Not to be outdone, private corporations are also involved in gathering large amounts of DNA and other health data. In 2019 Google partnered with Ascension, the second largest health care system in the country to develop an artificial intelligence-powered health service by collecting Americans’ medical data. The project was dubbed Project Nightingale and it gave Google access to over 50 million patient medical records. Google is using the records to create a system that can identify and predict health concerns before a patient has even visited a doctor.

More recently at an Aspen Institute Security Forum, Jason Crow, a U.S. representative from Colorado and member of the House Intelligence and Armed Services Committees warned that DNA provided to companies such as 23andMe and Ancestry could be used to create bioweapons targeting specific individuals. The DNA obtained by these companies is innocently shared by customers expecting to receive reports that detail conditions of their health and/or genetic lineage, but could be used without their knowledge or consent for nefarious purposes.

Crow further stated that:

People will very rapidly spit into a cup and send it to 23andMe and get really interesting data about their background…  And guess what? Their DNA is now owned by a private company. It can be sold off with very little intellectual property protection or privacy protection and we don’t have legal and regulatory regimes to deal with that.

It’s important to note that Ancestry was sold to Blackstone Group, a private equity investment firm and the world’s largest landlord for $4.7 billion in December 2020. The acquisition raised concerns that Blackstone could use the Ancestry DNA database to discriminate against potential tenants based on race, religion, and other categories, though company representatives have denied the accusations.

Surveillance capitalism has thrived as people voluntarily hand over their most intimate details to unscrupulous companies looking to make a profit. Sadly, it’s unknown how many people have been duped into forking over their DNA to Ancestry and other companies believing it would never not be shared, sold, or stolen.

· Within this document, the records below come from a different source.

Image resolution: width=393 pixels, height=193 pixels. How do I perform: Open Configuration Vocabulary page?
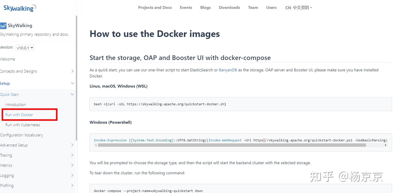22,135
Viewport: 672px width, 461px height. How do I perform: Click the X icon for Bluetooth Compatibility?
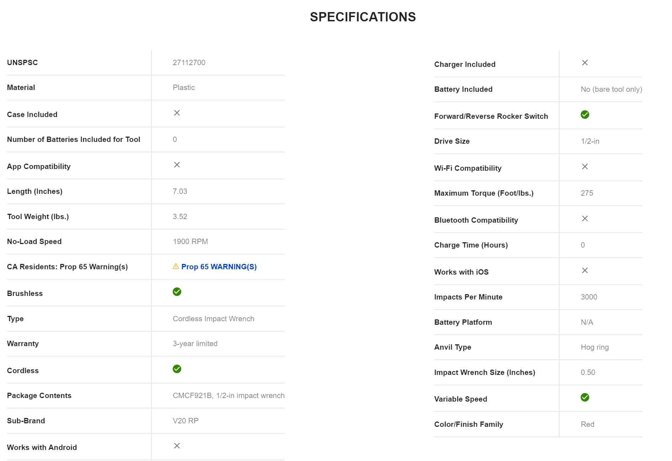pyautogui.click(x=585, y=218)
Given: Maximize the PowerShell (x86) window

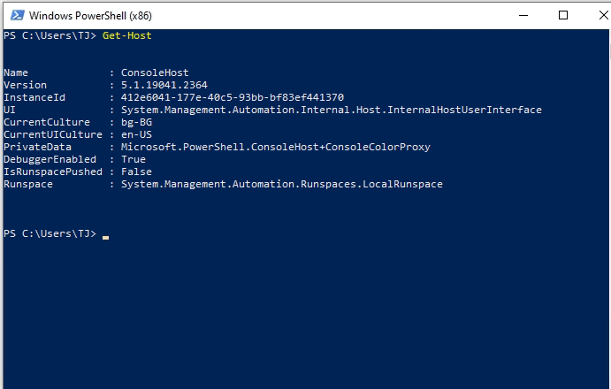Looking at the screenshot, I should 563,16.
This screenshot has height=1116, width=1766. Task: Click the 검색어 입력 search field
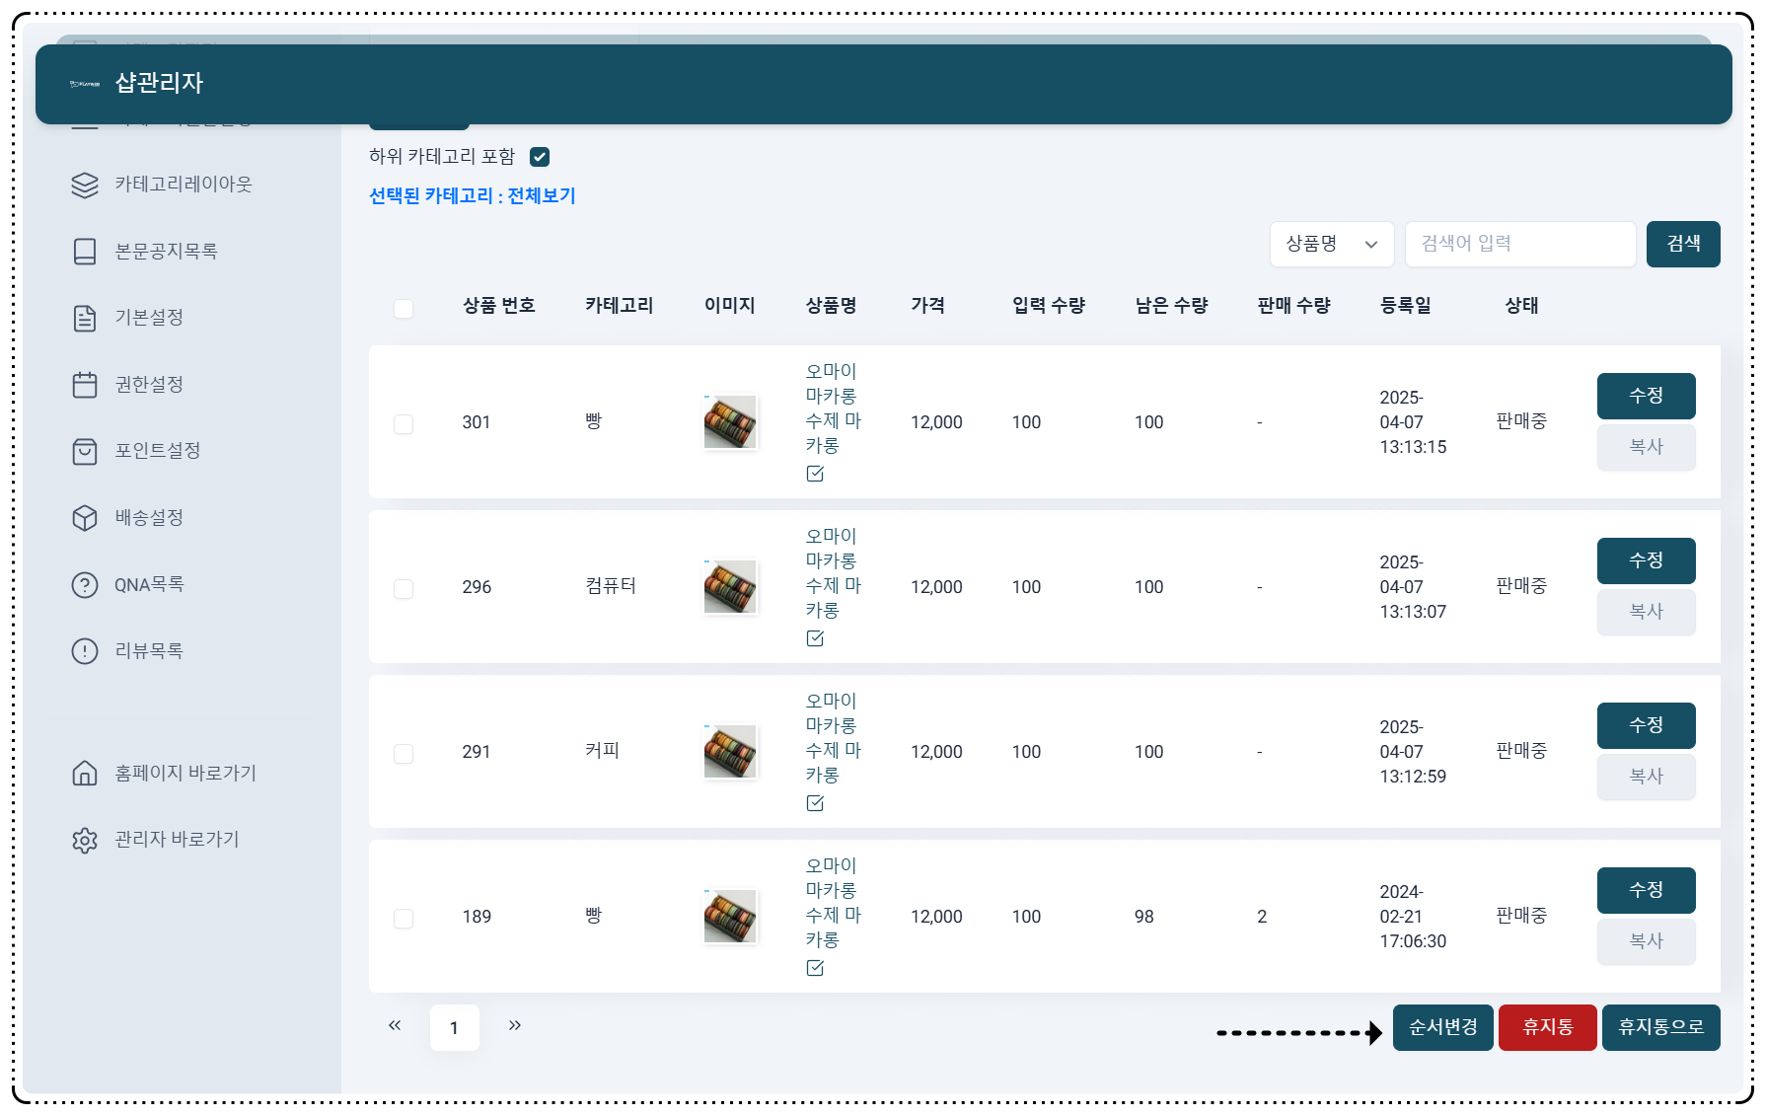point(1519,244)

Connecting people to their past and helping them understand their genetic makeup through DNA are noble services that could turn into a nightmare if that information is placed in the wrong hands.

Activist Post Recommended Book: The Age of Surveillance Capitalism

With the advent of “precision medicine” and the on-demand drug manufacturing industry, representative Crow’s warning about DNA takes on even stronger meaning. When major corporations like Blackstone and Google have access to DNA and personal health records it further cements the idea that a biomedical security state is being built right before our eyes.

We are experiencing a real-life Jurassic Park scenario where instead of dinosaur DNA being traded and replicated, it is human DNA that is being bought and sold to the highest bidder.

Data and DNA harvesting is turning humans into exploitable and controllable assets. What’s even worse is that this is now occurring in many states from birth. With much of our DNA being stored in giant databases owned by multinational American and Chinese corporations, governments, militaries, and intelligence agencies have access to a pool of information that could target individual citizens for a plethora of reasons under the guise of improving public health.

The powers behind the budding biomedical security state want to know everything about us while hiding everything from us. Blowing the lid off of this high-stakes agenda has never been more important.

To protect against the threats raised by representative Crow and many others sounding the alarm, citizens should check consumer DNA services including Ancestry, 23andMe, MyHeritage, FamilyTreeDNA and GEDmatch for a policy that allows for the removal and destruction of DNA data, though the damage may already have been done. It may also be wise to obtain legal representation in the event of an illegal seizure of DNA data by police without consent.